Similarities with Other Cases
In the years before the Birmingham process many in the left in the UK watched the terrible handling of allegations of rape by the Marxist-Leninist vanguardist party the Socialist Workers Party (SWP). I spent a time reading and researching this case for an essay I wrote during the final year of my undergraduate and attributed it to their very hierarchical ‘democratic centralist’ organisational form. This case in the SWP led many within the organisation to leave en mass, including many who’d been in the party for decades and had stuck with the party through a number of other controversies. These people were sick and tired of the injustice of the handling and cover-up from their party.
Me and a couple of comrades from Birmingham went to a discussion on leftist approaches to dealing with rape and sexual assault at the annual Historical Materialism Conference in London in autumn 2016. We were met with a group of people who had left the SWP over the handling of their case (and others). Despite coming from social movement organisations that had different structures I was struck by how similar our experiences and analysis of our respective cases were when compared to one another. Here were two men in positions of power within their respective organisations believing they could deny the bodily autonomy of women in their organisations with impunity. In both cases their apologists were more concerned with the political fall-out of their actions coming to light than justice for their victims. In both cases the men were quick to play the victim when they alone were the ones who had chosen their actions to severely harm others.

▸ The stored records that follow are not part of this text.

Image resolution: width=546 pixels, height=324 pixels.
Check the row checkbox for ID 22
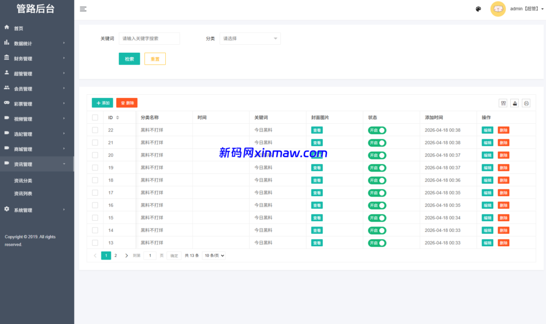tap(95, 130)
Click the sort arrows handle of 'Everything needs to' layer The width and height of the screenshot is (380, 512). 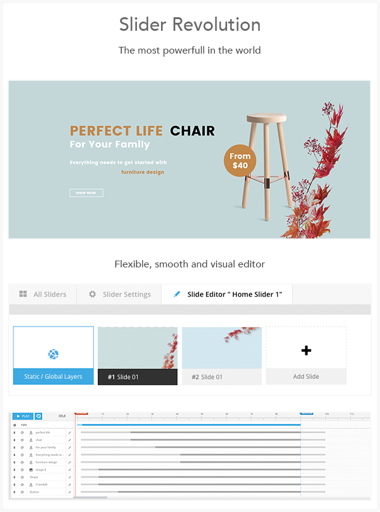point(14,455)
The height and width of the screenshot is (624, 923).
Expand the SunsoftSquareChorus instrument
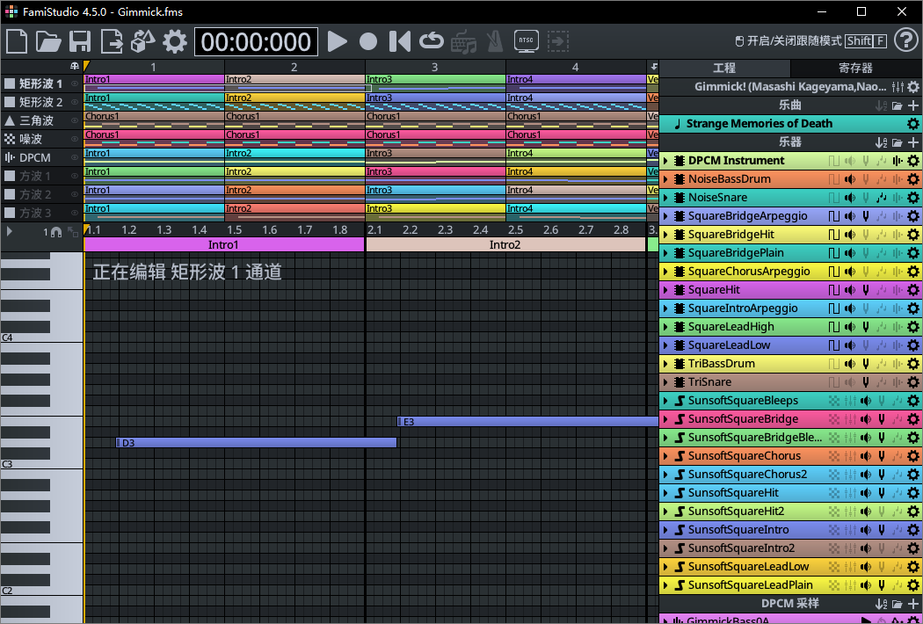pyautogui.click(x=665, y=456)
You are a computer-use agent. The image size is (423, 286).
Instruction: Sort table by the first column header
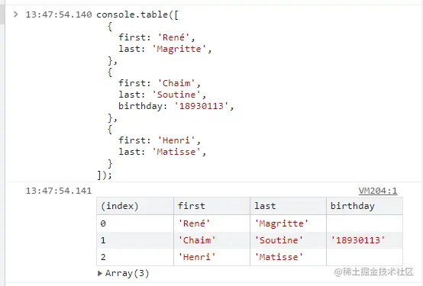coord(212,206)
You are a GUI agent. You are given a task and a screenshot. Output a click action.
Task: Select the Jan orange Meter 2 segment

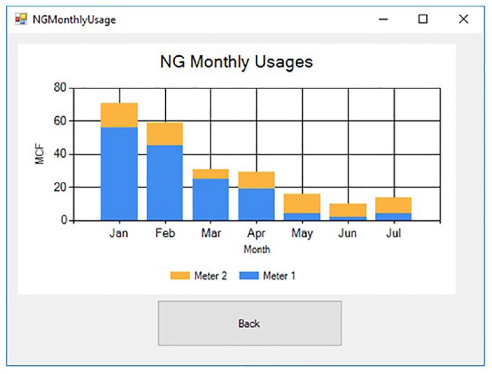(x=119, y=115)

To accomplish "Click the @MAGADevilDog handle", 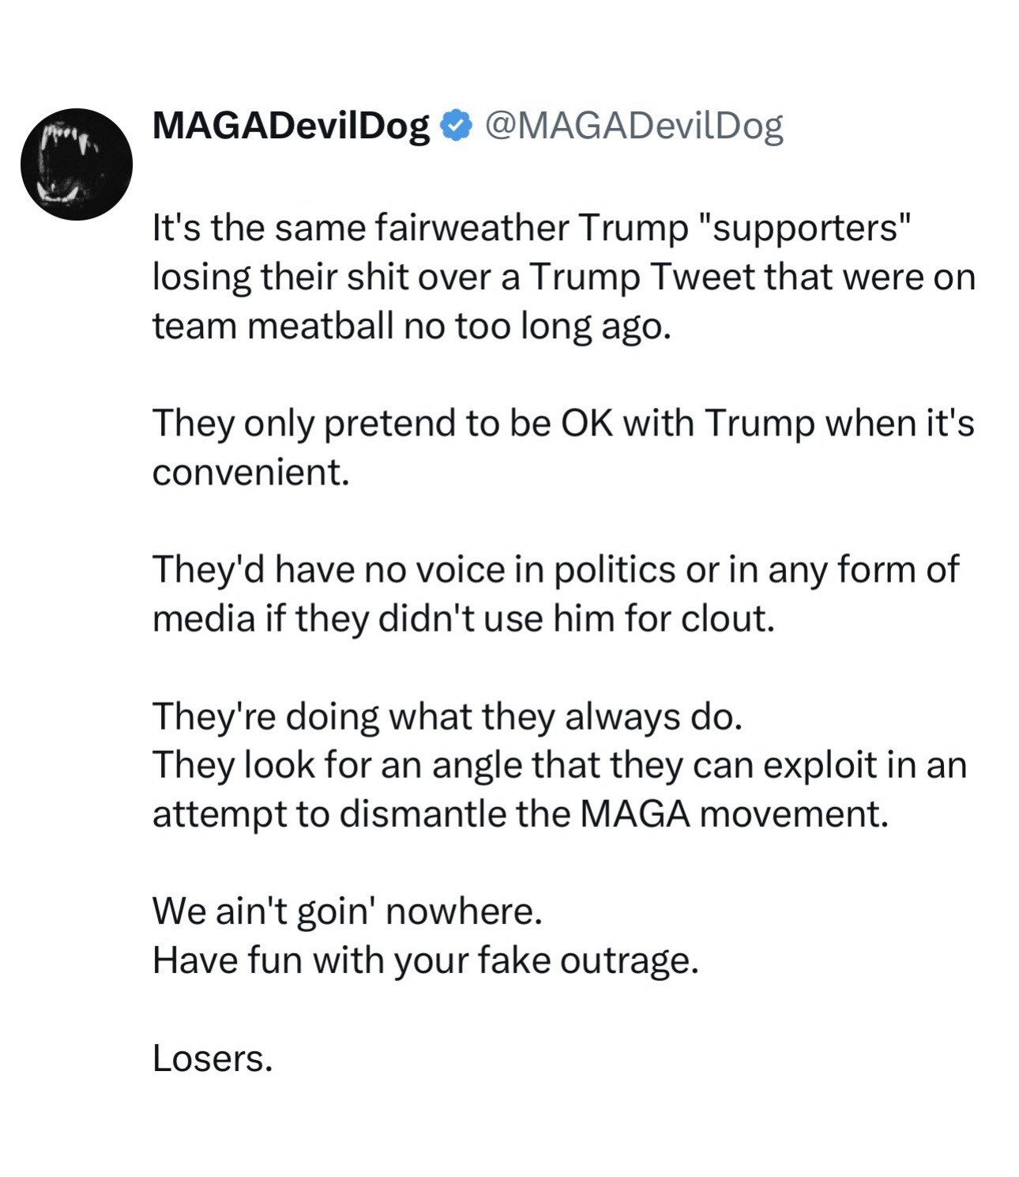I will 633,126.
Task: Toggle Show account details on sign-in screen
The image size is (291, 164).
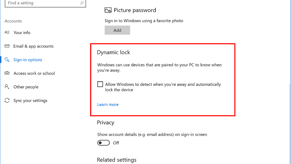Action: pos(103,143)
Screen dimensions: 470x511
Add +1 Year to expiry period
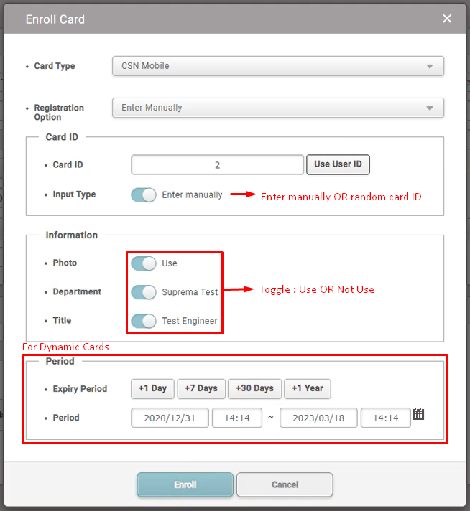coord(308,388)
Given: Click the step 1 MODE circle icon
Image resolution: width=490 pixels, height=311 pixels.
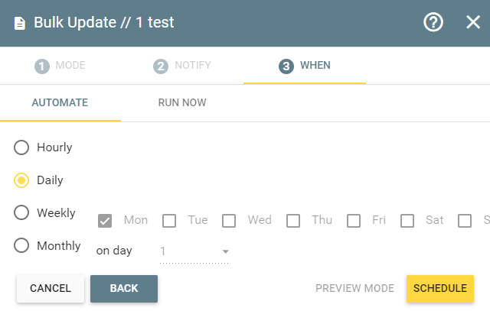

My Role in the Contact Group
In autumn 2015 I agreed to be part of the working group tasked with being the ones in contact with the perpetrator and hold him to account. When I put myself forward for this I had believed it would be a lifelong task, that it would be unlikely that the perpetrator would make any positive steps quickly. So long as we both should live I was committed to holding him to account.
This work has not been easy. I was especially anxious before the initial face-to-face meeting we organised with the perpetrator. However once I overcame that mental hurdle it became easier to see him and along with others from the group, I did a further two times.
I did not write the Contact Group Reflections but the text represents many of my thoughts about it very well. It is worth saying that the only reason I believed he had any involvement with us was over fear of being named publicly. On no occasion did he show any recognition for the immense harm he caused the victim and the wider community. I believe he regrets his behaviour only in so much as it amounted to a period of time where he was unable to manipulate and control through means that weren’t physically violent and showed a lack of control to himself. I believe he only regretted it because of the negative effect the process has had on his life.
The work in this group was emotionally difficult. Throughout its course two people left because of this and various other reasons and were replaced with two new people from the community involved in the process. I believe the expectations were high for the work required and I don’t feel like I met them or contributed as much as other people in the group. However I certainly tried my best and that was all I could do.
I am glad this process happened. It is far better that it happened than it didn’t. I along with many others learnt a great deal. My hope now is that some of the things we learnt can help inform other processes in the future.